くるみが、「これ、店長から預かってきたの。ご祝儀よ。何で大量に、いなり寿司の注文が?って聞くから、つい就職祝いです、って言っちゃった。亡くなった大文字さんも草葉の陰で喜んでいるだろう、って言ってたわ。」と言った。

「世間では死んだことになっているからね。」と依田がニヤリと笑った。

「依田君。何であの時現れたの?私は後で聞いてびっくりしたわ。」と、あつこは言った。

「DDの代表代理に言われてね。『道具』が必要になるかも知れない、って。高遠は、俺の車にメンテ道具積んでいるのを知っているから。」

「ネットで調べたんだよ。」と、高遠はスマホの写真を見せた。

「あの銀行の写真?」と、祥子が尋ねた。

「トイレの窓、見えるでしょ。前の土地、更地になっているよね。家かビルか知らないが、前は目立たなかったんだ。」と高遠が説明すると、「嫌だあ。丸見えじゃない。」と、みちるが言った。

「私から支店長さんに言っておいた。防犯上、良くないって。我々より先に泥棒か強盗に目を付けられるよね。」と、あつこが言った。

「あ。そうだ。ご祝儀で思い出した。」と、伝子は山城に封筒を渡した。

「副島先輩からだ。開けてみなよ。」と促された山城が封筒を開けると、現金5万円と手紙が入っていた。

山城は手紙を読んだ。「大分苦労してきたようだな。就職おめでとう。後輩の後輩なら、私にとっても後輩だ。僅かだが、祝儀だ。それと、いつも大文字をフォローしてくれてありがとう。大文字は君たちの陰の力にいつも支えられている。副島はるか。」

「先輩・・・。」山城は涙ぐんだ。

「有り難く取っておけ。いつも副島先輩に言われているんだ。お前ほど先輩や後輩に恵まれた者はいない。感謝を忘れるな、って。改めて言おう。みんないつもありがとう。」と、伝子は頭を下げた。

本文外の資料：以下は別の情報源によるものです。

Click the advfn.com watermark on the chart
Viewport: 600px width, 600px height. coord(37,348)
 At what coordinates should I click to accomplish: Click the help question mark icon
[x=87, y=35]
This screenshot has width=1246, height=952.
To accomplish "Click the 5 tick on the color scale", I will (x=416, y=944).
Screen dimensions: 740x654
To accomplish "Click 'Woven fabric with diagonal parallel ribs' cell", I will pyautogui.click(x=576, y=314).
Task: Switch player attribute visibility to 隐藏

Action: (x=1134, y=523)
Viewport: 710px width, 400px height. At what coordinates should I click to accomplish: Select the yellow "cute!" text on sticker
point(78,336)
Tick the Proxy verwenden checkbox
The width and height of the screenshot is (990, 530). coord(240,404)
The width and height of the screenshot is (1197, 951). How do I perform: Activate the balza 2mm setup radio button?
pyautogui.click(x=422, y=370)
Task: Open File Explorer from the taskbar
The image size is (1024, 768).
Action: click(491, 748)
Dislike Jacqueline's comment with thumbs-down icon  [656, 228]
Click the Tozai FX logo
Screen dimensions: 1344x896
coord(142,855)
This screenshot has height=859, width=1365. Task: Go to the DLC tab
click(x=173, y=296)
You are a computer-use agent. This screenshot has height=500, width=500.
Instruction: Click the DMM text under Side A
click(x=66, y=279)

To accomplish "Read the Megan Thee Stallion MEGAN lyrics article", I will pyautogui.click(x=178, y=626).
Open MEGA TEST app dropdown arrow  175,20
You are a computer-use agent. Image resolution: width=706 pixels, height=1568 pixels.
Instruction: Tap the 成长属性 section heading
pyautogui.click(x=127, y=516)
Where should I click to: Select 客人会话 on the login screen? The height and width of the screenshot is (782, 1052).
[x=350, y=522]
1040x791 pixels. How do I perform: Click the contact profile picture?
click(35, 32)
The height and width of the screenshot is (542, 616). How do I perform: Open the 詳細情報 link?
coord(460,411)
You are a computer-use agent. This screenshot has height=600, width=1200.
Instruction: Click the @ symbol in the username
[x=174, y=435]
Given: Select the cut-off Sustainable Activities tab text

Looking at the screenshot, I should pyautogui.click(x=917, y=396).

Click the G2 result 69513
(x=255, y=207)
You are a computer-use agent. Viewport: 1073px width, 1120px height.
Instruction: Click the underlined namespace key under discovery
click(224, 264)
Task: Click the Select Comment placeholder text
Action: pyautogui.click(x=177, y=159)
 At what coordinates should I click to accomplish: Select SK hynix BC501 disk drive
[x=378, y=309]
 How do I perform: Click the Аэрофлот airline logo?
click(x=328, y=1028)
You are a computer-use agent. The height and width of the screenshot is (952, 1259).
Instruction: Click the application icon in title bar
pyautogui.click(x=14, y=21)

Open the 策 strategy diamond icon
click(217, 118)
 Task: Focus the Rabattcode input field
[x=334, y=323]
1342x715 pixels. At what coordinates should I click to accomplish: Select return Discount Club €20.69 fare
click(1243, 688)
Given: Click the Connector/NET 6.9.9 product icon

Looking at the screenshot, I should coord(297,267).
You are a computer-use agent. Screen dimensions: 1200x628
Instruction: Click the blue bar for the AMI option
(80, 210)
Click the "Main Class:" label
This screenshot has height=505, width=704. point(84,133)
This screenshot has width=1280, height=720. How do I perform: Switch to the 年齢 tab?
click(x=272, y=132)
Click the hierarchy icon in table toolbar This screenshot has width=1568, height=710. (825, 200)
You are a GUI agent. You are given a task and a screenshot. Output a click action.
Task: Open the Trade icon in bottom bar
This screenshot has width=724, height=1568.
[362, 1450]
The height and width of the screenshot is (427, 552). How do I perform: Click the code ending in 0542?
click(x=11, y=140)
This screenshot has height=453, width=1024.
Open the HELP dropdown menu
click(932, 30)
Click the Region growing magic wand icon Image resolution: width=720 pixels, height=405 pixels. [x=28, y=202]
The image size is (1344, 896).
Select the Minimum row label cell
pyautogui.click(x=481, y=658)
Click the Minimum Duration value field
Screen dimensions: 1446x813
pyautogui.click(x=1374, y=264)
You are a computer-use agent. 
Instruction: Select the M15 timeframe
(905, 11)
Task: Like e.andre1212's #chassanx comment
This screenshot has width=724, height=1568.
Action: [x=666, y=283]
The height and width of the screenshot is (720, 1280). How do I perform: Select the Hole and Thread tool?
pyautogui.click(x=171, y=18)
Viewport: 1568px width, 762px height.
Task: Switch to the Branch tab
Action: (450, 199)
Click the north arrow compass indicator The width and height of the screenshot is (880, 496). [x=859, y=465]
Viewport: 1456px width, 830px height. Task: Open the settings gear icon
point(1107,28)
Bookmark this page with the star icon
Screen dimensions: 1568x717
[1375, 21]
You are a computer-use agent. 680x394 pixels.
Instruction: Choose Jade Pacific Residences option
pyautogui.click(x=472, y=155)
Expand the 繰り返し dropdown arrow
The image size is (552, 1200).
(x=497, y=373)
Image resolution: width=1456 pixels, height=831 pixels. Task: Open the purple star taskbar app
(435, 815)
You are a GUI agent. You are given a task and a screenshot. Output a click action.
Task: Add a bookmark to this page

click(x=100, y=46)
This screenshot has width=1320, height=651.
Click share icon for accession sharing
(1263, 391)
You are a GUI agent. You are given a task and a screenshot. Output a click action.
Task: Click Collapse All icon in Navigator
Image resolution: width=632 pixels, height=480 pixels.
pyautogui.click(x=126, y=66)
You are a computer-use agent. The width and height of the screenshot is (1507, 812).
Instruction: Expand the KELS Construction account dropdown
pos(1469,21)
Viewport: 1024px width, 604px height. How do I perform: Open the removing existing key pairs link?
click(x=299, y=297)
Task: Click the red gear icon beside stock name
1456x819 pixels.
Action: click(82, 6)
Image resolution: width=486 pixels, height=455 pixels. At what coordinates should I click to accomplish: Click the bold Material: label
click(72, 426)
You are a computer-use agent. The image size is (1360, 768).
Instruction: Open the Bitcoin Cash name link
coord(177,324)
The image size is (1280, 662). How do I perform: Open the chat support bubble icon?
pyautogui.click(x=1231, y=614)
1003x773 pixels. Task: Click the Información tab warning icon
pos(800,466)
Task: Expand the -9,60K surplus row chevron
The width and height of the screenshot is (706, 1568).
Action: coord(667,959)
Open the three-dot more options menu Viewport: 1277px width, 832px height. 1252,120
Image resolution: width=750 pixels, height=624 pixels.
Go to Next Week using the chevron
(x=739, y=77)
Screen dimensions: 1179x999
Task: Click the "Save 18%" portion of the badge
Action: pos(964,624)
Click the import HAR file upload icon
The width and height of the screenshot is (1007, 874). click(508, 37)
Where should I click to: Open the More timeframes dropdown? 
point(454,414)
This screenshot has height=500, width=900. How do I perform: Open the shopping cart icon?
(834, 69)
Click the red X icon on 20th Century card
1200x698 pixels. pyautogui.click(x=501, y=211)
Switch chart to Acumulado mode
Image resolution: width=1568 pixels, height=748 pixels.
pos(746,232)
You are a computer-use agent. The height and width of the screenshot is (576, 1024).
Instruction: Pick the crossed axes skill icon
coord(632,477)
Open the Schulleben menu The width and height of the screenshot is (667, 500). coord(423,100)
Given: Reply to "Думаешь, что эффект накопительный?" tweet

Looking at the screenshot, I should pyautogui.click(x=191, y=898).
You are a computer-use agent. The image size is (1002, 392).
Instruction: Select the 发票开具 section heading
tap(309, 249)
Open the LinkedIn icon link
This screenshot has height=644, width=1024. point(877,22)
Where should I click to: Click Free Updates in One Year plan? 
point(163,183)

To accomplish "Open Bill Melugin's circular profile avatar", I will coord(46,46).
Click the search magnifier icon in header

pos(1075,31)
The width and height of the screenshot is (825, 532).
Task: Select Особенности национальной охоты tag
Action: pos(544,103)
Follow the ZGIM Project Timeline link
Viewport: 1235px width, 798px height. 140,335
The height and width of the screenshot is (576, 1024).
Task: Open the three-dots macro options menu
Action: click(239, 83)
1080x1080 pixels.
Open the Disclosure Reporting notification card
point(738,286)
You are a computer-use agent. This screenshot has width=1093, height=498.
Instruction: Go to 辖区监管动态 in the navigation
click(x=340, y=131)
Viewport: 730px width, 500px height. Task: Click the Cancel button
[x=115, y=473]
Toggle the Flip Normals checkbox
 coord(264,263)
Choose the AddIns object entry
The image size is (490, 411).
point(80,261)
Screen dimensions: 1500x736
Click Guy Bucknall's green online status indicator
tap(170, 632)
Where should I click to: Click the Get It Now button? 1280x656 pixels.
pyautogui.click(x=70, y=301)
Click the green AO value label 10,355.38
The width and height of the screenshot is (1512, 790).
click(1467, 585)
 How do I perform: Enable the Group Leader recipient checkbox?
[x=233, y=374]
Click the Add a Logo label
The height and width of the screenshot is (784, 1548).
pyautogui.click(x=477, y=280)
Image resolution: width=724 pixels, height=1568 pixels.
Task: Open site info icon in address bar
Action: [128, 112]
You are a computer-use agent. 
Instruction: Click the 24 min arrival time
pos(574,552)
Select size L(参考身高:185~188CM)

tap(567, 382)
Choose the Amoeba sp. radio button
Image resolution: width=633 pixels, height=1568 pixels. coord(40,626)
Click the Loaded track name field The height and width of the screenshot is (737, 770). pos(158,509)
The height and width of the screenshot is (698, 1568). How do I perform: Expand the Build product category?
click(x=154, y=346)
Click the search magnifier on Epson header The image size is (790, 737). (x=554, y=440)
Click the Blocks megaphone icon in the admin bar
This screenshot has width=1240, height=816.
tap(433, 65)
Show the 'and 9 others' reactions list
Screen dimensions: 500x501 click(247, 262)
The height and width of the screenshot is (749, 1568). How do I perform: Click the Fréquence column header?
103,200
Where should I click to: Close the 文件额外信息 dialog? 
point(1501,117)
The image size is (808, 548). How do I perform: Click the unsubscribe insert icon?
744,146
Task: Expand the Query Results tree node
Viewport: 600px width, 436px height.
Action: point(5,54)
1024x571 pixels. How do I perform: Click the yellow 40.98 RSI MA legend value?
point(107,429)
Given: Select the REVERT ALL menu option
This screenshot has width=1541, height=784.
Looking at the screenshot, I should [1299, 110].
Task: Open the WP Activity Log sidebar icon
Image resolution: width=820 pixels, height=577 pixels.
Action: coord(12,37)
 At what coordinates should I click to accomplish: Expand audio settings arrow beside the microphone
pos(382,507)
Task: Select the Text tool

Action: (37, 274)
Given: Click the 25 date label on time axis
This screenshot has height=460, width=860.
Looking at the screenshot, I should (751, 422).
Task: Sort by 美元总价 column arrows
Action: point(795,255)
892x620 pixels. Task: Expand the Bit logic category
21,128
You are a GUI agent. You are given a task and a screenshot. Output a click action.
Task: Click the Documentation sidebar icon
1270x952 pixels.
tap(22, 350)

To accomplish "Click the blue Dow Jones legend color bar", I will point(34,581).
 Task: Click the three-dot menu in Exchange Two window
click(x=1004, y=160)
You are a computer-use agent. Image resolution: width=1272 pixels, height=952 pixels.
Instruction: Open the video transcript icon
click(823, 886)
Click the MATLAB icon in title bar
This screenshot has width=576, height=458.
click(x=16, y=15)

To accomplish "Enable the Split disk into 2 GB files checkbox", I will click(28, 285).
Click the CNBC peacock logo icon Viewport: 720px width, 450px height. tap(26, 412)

伝子に続いて、藤井が「さあ、そろそろ食べ時じゃないかしら?」と言った。

「じゃあ、副部長。乾杯の音頭をお願いします。」と、福本が言った。

「あ。ずるい。それ、俺の台詞。」と、依田が言うので皆が笑った。

「じゃ、細かいことは飛ばして、山城氏の就職を祝して。そして、婚約を祝して。乾杯!」

皆、ジュースのグラスを掲げた。「乾杯!」

端に寄せたEITOのPCが起動し、画面に理事官が現れた。

「あ。もうやっているな。今回は那珂国マフィアと無関係だったが、結果オーライだ。防犯カメラの山城君の映像を観て、久保田管理官が感心していた。よく説得出来た、と。それと、仁礼海将が『滅多にない人材』とべた褒めしていた。図面を描ける人間はそうそういないそうだよ。ペーパーテストも面接も百点満点だった。しっかり仕事をしてくれたまえ。EITOも欲しい人材だが、あの写真を見て海自の方がいいと思って推薦して良かったよ。では。」

画面が消えた後、山城が「写真?」と首を傾げた。

「ごめんなさい、あなた。勝手に先輩に送って、EITOに就職できないか?って相談したの。気に入らなければ、幾らでもぶって下さい。」と蘭は言った。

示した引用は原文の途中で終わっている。